Wertedialog. So heißt die Veranstaltung, die das NRW-Integrationsministerium seit März betreibt. Diskutieren mit Bürgerinnen und Bürgern. Respekt, Solidarität, Integration sind die Schlagworte.
Drei Abende gab es bisher, weitere sind geplant, doch die vermeintlichen Vorfälle, die Räumungen des Rheinbads führten nun zu einem Termin außer der Reihe, so Integrationsminister Joachim Stamp von der FDP. Seine Erkenntnis hinsichtlich der Diskussionskultur hierzulande ist, "dass man häufig bei dem einen Beitrag gleich von der einen Seite als Nazi beschimpft wird und bei dem anderen Beitrag von der anderen Seite als linksversiffter Gutmensch."
Unsicherheit und neues Auftreten in Gruppen
Was genau im "Rheinbad" passierte, ist weiterhin unklar. Diskutieren ohne Faktenbasis also. Die Tatsachen des gestrigen Abends: Trotz der bundesweiten und tagelangen Schlagzeilen sind nur gut 50 Menschen gekommen, gibt es eine Diskussion mit enormer Bandbreite. Von Medienkritik:
"Dass Menschen sich darüber aufregen, dass Jugendliche, mitten in der Pubertät, auf blöde Ideen kommen, das finde ich höchst originell. Und wenn das dazu dient, das Sommerloch in den Medien zu füllen, das ist nämlich mein Eindruck, dann entsteht genau das, was wir eigentlich alle nicht wollen, nämlich dieser negative Blick."
Über die Ansicht einer Kinderärztin mit Migrationshintergrund, die ein Kopftuch trägt:
"Natürlich begegnen uns Menschen unsicher. Aber wir sind auch unsicher. Und ich glaube, unsere Unsicherheit, weil wir anders aussehen als alle anderen in diesem Land, verursacht bei uns Unsicherheit, und unsere Unsicherheit übertragen wir auf alle anderen."

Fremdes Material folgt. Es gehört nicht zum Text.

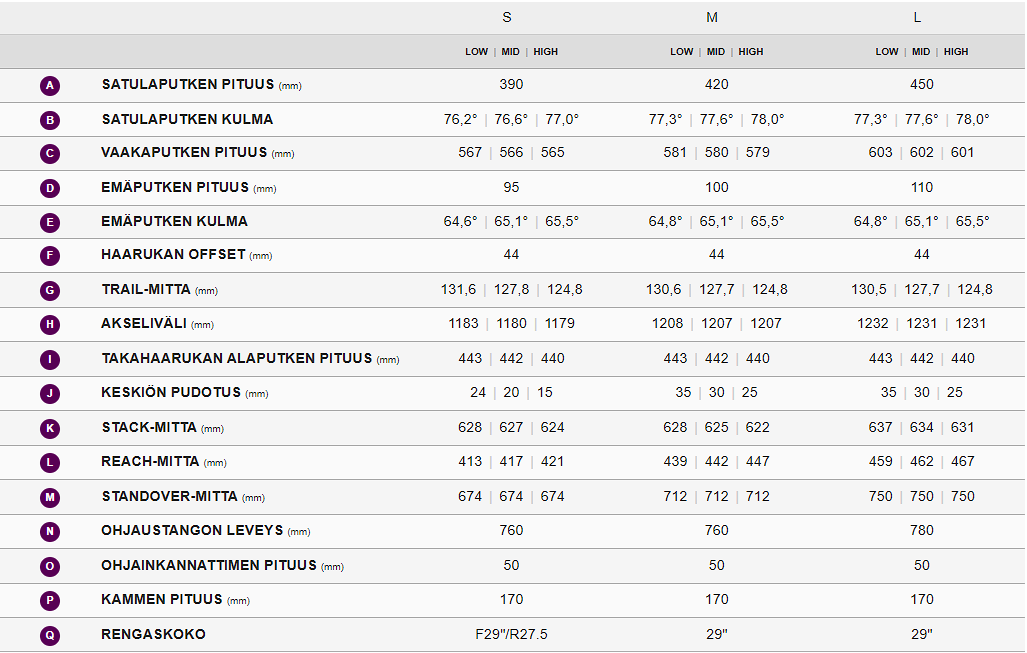This screenshot has width=1027, height=653.
Task: Click the purple K icon for Stack-mitta
Action: (x=51, y=429)
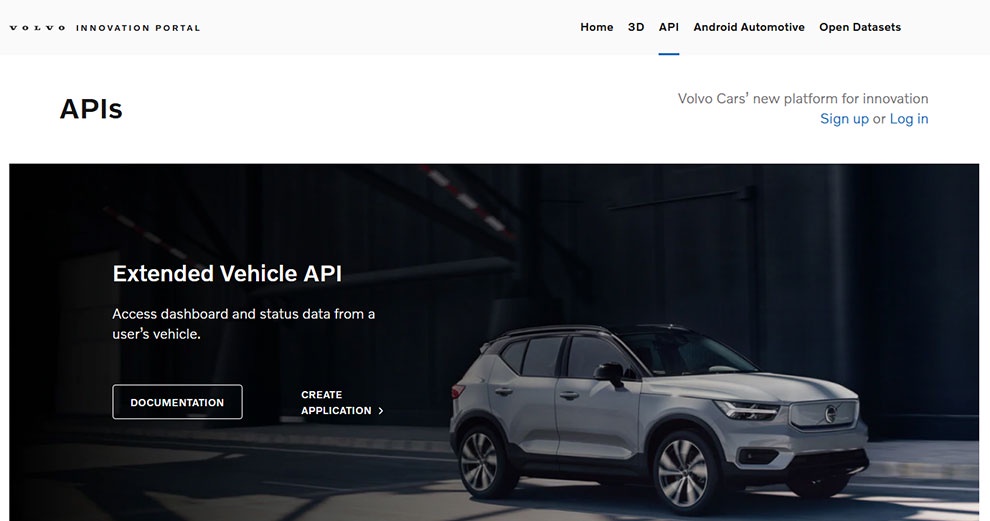Click the Volvo emblem on the car grille
990x521 pixels.
pyautogui.click(x=830, y=414)
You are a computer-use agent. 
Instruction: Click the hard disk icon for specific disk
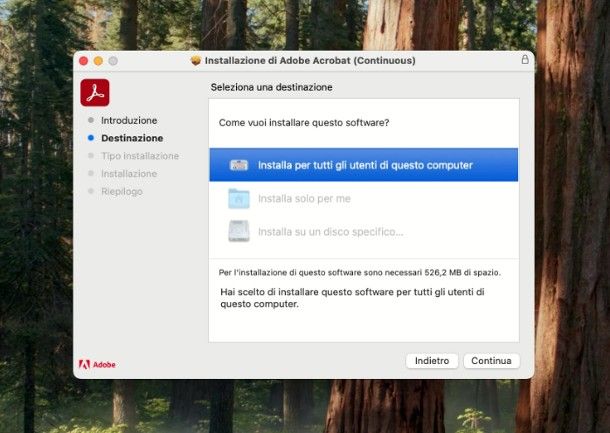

Bis zu Erfahrungen einer Schwimmlehrerin aus dem benachbarten Hilden:
"Und da war ein ganz neues Phänomen. Und zwar, dass die Jugendlichen plötzlich in Gruppen auftraten, vorher waren das immer so zwei, drei, plötzlich kamen da 20 und immer mehr. Und ein ganz großes Problem ist einfach der Respekt. Und ich muss dazu sagen, es waren nicht nur Jugendliche mit Migrationshintergrund, sondern einfach alle."
Sofort spricht man wieder über Integration und Migration
Vieles wird gesagt:
"Ich möchte positiv erwähnen, wir haben enormen Ausländeranteil von Menschen, die uns sehr viel Freude machen, die werden als Gruppe gar nicht erwähnt, das sind die Japaner. Die geben uns ein Feuerwerk, die räumen hier auf, die machen den Japan-Tag, die parken nicht mal falsch."
Düsseldorfs Oberbürgermeister Thomas Geisel wird für das fehlerhafte Krisenmanagement kritisiert:
"Warum denn diese Anschuldigungen? Warum kann man denn nicht mehr auf den Dialog bauen und gucken, dass man da vernünftige Lösungen findet?"
Und die Warnung des Sozialarbeiters Sammy Charchira vor einer – wie er es nennt – Live-Radikalisierung der Debatte:
"Dass wir sozusagen jegliche Zwischenfälle, wie sie auch jeden Tag in Deutschland passieren, wo migrantische Menschen, egal wo sie herkommen, involviert sind, dass wir sofort sämtliche Debatten der Integration, der Migration, des Islam, des Flüchtlings da abarbeiten müssen. Das tut unserer Gesellschaft nicht gut und sie wird unserer Gesellschaft nicht gerecht."
Am Wochenende will Wesselmann wieder schwimmen
Gut zwei Stunden dauert die Diskussion, vieles bleibt offen, doch Knut Wesselmann, der Mann mit dem weißen Polohemd, ist zufrieden, lobt "die offene Diskussion, dass jeder, der im Endeffekt etwas beitragen wollte zu dieser Situation, auch dieses beitragen konnte."
Mehr Ventil also als Reparatur – und am Wochenende will Wesselmann dann wieder schwimmen gehen. "Sobald es warm wird, ich gehe davon aus, am Samstag wieder." Eben im "Rheinbad".